The value of knowing the value

Something I've been musing about recently: there's a pretty high value, for managers, in knowing the value of people within a business. I'm kinda curious how many companies (and managers within said companies) actually know the value for their reports, beyond just the superficial stuff (like job level).

Motivating experience: people leave companies. Depending on how open the company is with departures, motivations, internal communications, etc., this may be somewhat sudden and/or unnoticed for some time. Sometimes, the people that leave have historical specific knowledge which is not replicated anywhere else in the company, or general area expertise which cannot easily be replaced, or are fulfilling roles which would otherwise be more costly to the organization if that work was not done, etc. Sometimes these departures can have significant costs for a company, beyond just the lost nominal productivity.

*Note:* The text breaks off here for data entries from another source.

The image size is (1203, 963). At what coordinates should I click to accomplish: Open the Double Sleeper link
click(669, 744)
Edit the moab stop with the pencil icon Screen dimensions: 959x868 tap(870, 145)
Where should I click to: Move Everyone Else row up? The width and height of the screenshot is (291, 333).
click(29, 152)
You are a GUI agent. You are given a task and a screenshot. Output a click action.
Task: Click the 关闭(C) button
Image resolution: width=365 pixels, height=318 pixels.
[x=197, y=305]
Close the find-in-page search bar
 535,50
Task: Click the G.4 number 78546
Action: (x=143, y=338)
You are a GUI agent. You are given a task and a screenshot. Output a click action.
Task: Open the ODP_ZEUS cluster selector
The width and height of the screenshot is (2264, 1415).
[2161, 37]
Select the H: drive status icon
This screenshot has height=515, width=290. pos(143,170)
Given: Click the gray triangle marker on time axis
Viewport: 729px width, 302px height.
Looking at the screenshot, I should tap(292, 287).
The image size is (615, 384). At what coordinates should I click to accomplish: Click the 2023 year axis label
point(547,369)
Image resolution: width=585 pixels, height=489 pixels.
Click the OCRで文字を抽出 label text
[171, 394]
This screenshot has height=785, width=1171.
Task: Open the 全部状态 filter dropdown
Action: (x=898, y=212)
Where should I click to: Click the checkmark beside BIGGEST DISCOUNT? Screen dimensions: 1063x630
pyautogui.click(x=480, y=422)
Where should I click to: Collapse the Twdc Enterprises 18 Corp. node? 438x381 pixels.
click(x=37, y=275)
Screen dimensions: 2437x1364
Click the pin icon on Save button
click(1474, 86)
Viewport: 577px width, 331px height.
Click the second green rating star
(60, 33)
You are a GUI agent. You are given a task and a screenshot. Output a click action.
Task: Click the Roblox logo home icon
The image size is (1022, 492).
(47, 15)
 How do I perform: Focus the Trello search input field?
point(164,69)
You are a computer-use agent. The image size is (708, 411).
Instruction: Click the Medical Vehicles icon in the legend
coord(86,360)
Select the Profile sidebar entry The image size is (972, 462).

Note that departures are entirely normal: people move on, seek other opportunities, get attractive offers, etc. As a company, you cannot generally prevent people from leaving, and indeed many companies implicitly force groups out the door sometimes (see, for example, Amazon's RTO mandates and managing people out via underhanded internal processes). However, in concept a company would usually want to offer to pay what a person is worth to the company to retain them, and would not want someone to walk away that they would have been willing to pay enough to entice them to stay. That's where knowing value comes into play: in order to do that calculation, you would need the data, inclusive of all the little things which do not necessarily make it into a high level role description.

Not having been a manager (in any sort of serious sense), I don't really have a perspective on how well this is generally understood within companies, but my anecdotal experience would suggest that it is generally not tracked very well. Granted, everyone is replaceable in some sense, and companies do not want to be in a position where they feel extorted, but the converse is that effective and optimal people management means "staying ahead" of people's value in terms of proactive rewards and incentives. I'd imagine that even a company which treats their employees at cattle would be displeased if someone they would have been happy to retain at a higher rate walked, just because their management didn't accurately perceive their aggregate value to the organization.

All of this is to say: there's a high value for an organization in having an accurate sense of the value that people have for an organization, to optimally manage your business relationship with those people. If people leave your company, and you figure out later that they had more value than you were accounting for, that's a failure of management within the organization, and might be a costly one.

Addendum: Lest anyone think this is in relation to myself and my current position, it is not. However, I have been valued both more and less than I perceived my value as at various points in my career, so I know there can be a disconnect there, and I've seen organizations lose valuable expertise and not realize it until the people were gone. I would surmise that this might be more of a general blind spot than many companies realize.